More evidence is being gathered for the diagnosis and management of Ménière’s disease, but it remains a condition that has to be diagnosed clinically, with treatments progressing from the use of medicine to injections to surgery. The diagnosis and the treatment options were reviewed Sunday during “Evidence-Based Management of Ménière’s Disease.”

“There is a lot of practice variation in how Ménière’s is being managed,” said Seth R. Schwartz, MD, MPH, the Miniseminar moderator. “It is in the queue for the Academy Foundation’s guideline development, and there is intent to develop a clinical practice guideline in the next several years.”

The cause of Ménière’s is not understood, but it is known that swelling in the endolymphatic space is a characteristic of the condition, said Dr. Schwartz, a neurotologist and director of The Listen for Life Center at Virginia Mason Medical Center. MRI shows promise as a newer diagnostic tool. More powerful magnets allow MRI to get high-resolution ear scans that are coupled with contrast techniques to see dilation of the endolymphatic space.

“The data are not strong enough to make MRI indicated for diagnosis yet,” he said. “Some of it has to do with the fact that the techniques that are used are not widely available at every center. It requires a 3-tesla magnet for the MRI. There are some specific protocols that have been used to enhance the ability to look at the inner ear on those studies, and those are not widely available yet.”

The lack of data keeps MRI as an adjuvant diagnostic tool, as is electrocochleography, which records an electrical signal from the cochlea that can be abnormal in Ménière’s. However, other conditions can cause the pattern, and those who recently developed Ménière’s may not exhibit the pattern, Dr. Schwartz said.

Heather M. Weinreich, MD, MPH, an assistant professor in the Division of Otology, Neurotology, and Skull Base Surgery at Johns Hopkins Medical School, said data supporting medical treatment for Ménière’s disease is lacking. Diuretics, a first choice for many, are not greatly effective, but they may be a good option for patients with high blood pressure. Betahistine, in a large meta-analysis, showed benefit, but in a recent randomized control trial, it failed to perform better than placebo. For diet, reduced intake of sodium has been found to help reduce problems, she said.

Other treatment options are a Meniett device to alter pressures in the ear and vestibular rehabilitation, including the use of virtual reality and cognitive therapy, Dr. Weinreich said.
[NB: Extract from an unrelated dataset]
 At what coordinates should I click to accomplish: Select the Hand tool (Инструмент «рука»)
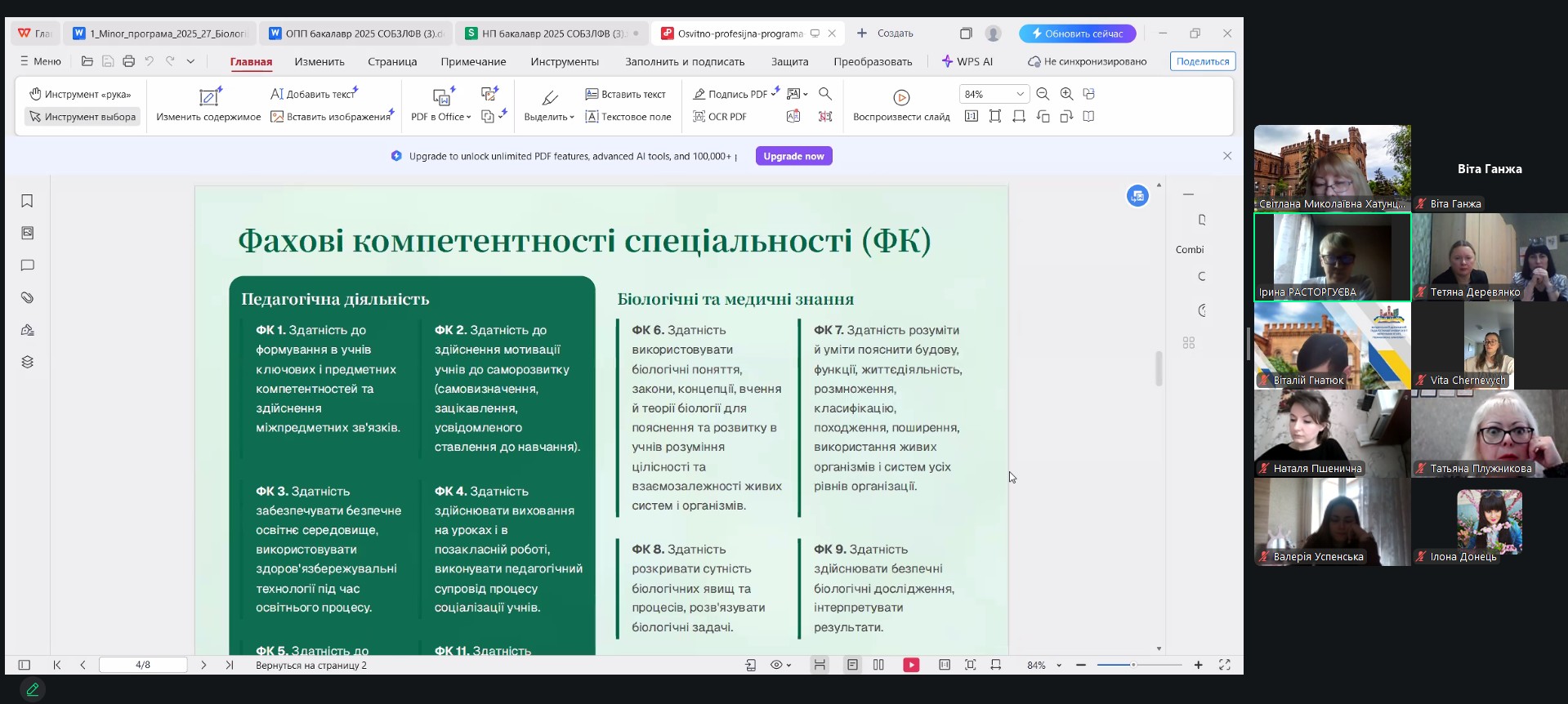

Michael E. Hoffer, MD, professor of otolaryngology and neurological surgery at the University of Miami, discussed intratympanic injections, focusing on gentamicin and steroids. The treatments and the doses have changed over the years based on data and common practices.

“Using intratympanic therapy comes with a responsibility to understand what we are doing and how it affects patients,” he said. Factors affecting therapy include disease status, level of disability, comorbidities, age, and unique patient issues.

Michael D. Seidman, MD, director of the Division of Otologic/Neurotologic/Skull Base Surgery at Florida Hospital, discussed surgical options, starting with labyrinthectomy. It leads to complete deafness in the operated ear and is considered the gold standard, leading to a 93-95 percent vertigo control rate. Other options include endolymphatic sac decompression, which has been shown to control vertigo in 50-75 percent of patients, and vestibular neurectomy, which has similar control rates to the labyrinthectomy and can spare hearing but requires a craniotomy.